Re: [Corpora-List] Punctuation

From: Nancy Ide (ide@cs.vassar.edu)
Date: Wed Jan 12 2005 - 00:22:07 MET

  • Next message: Jane A. Edwards: "Re: [Corpora-List] Punctuation"

    The American National Corpus is being represented using an XML format
    in which the original formatting is preserved in attributes, so in
    general you should be able to determine where scare quotes were used.
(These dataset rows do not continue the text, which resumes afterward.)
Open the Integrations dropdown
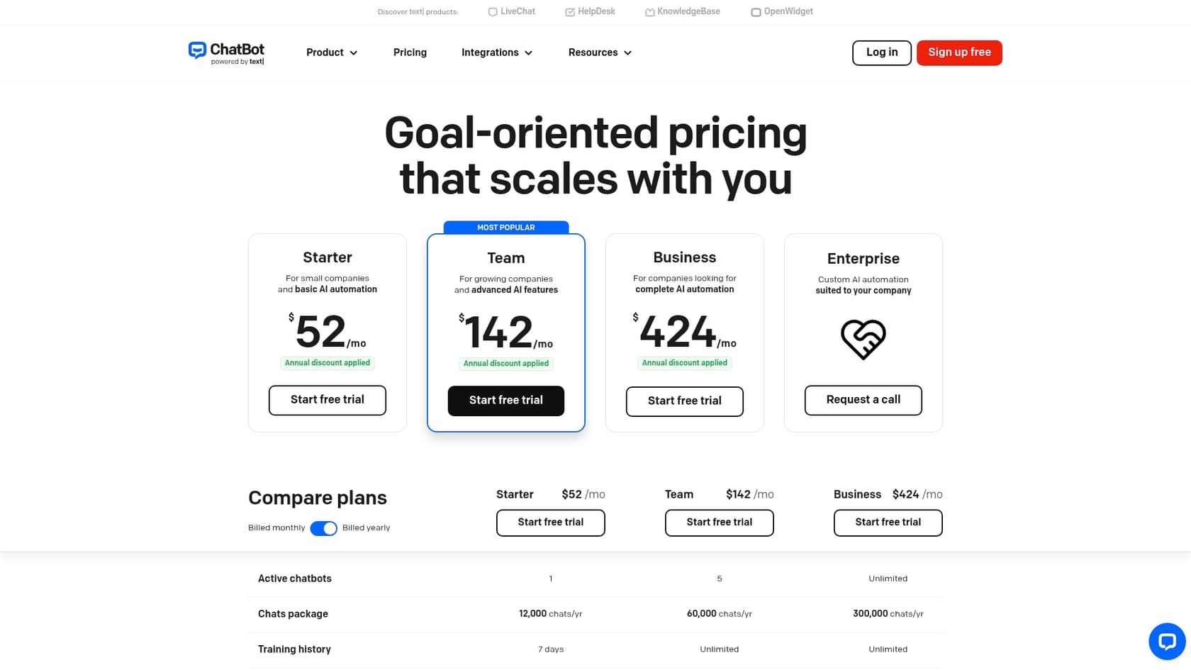This screenshot has height=670, width=1191. point(496,52)
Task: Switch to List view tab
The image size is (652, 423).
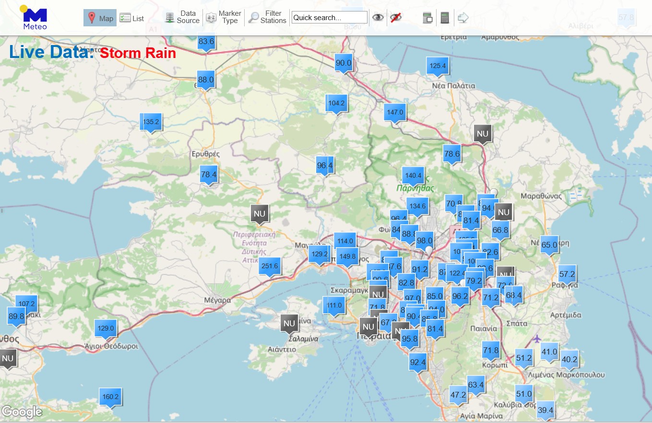Action: 132,18
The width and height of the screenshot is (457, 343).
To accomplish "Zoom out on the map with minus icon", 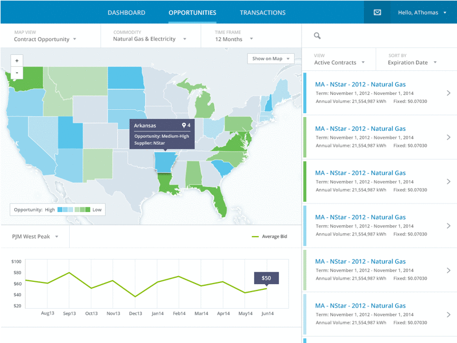I will [x=17, y=72].
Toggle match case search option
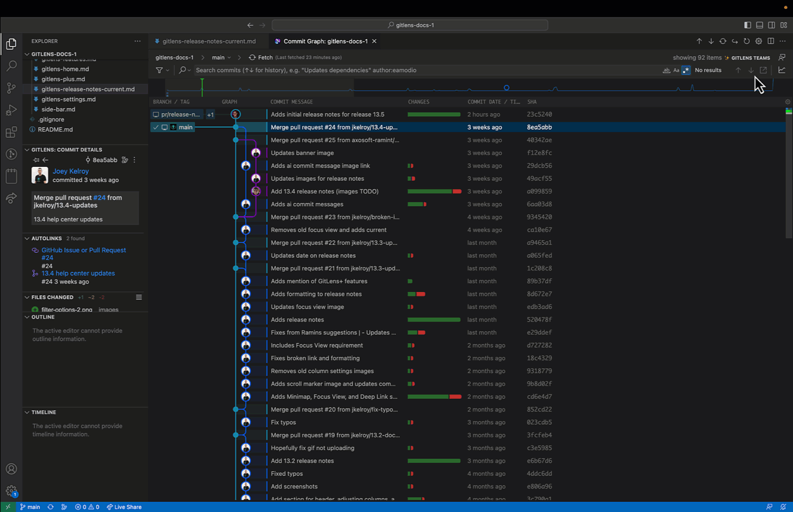This screenshot has height=512, width=793. click(676, 70)
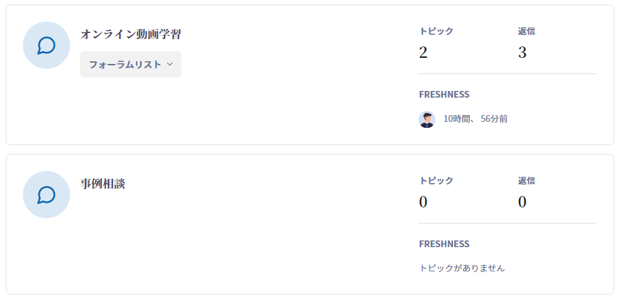Click the トピックがありません message
The height and width of the screenshot is (299, 620).
click(462, 268)
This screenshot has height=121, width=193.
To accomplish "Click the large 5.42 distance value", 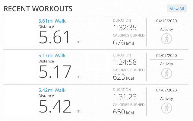I will [x=55, y=106].
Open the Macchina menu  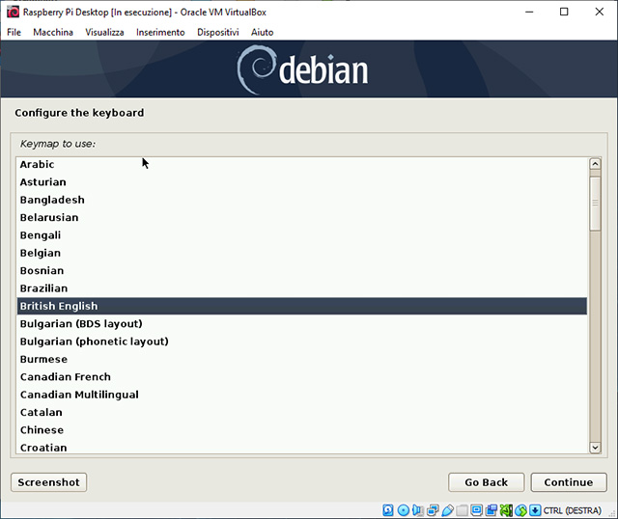click(x=52, y=32)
    The ANC First Release of 11 million words is available from the
    Linguistic Data Consortium (ldc@ldc.upenn.edu) for $75 for research
    use. However, within a couple of months a second release of approx. 20
    million words, which includes the 11 million words of the First
    release, will be available. The 1st release data included in the 2nd
    release will be much "cleaner" and many errors will have been fixed.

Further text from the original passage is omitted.